[Page and screen pointing data]
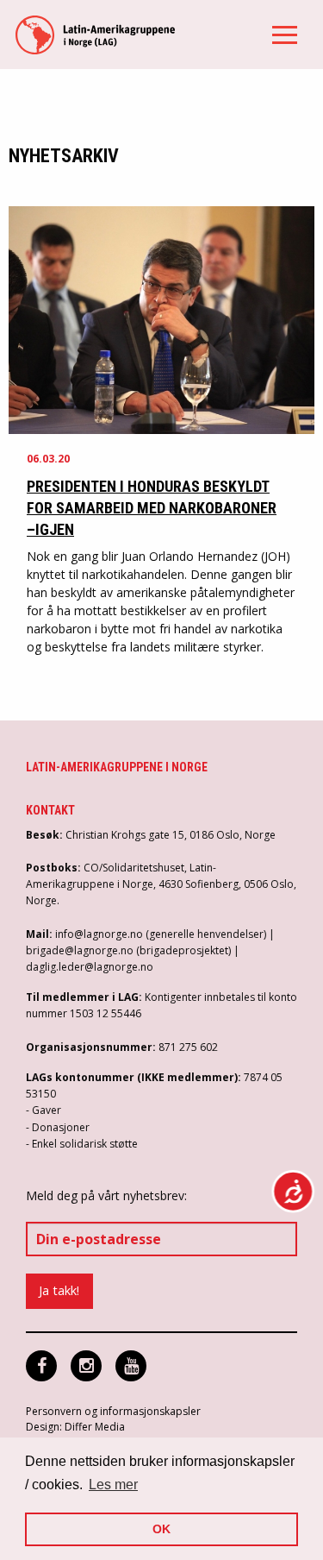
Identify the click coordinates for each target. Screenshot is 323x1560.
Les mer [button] (113, 1484)
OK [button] (161, 1529)
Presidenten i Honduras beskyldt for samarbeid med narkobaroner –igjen (151, 507)
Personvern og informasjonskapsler (113, 1411)
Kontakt (50, 810)
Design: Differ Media (75, 1426)
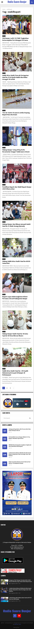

• _Problem requirements_
Rewrite the lines of the records above as a JSON list of strings, one string per line, leaving out blank lines and the pictures.

• _Response to the task_
[
  "Identify the click coordinates for each target. Screenshot is 323x1560.",
  "Les mer [button] (113, 1484)",
  "OK [button] (161, 1529)",
  "Presidenten i Honduras beskyldt for samarbeid med narkobaroner –igjen (151, 507)",
  "Personvern og informasjonskapsler (113, 1411)",
  "Kontakt (50, 810)",
  "Design: Differ Media (75, 1426)"
]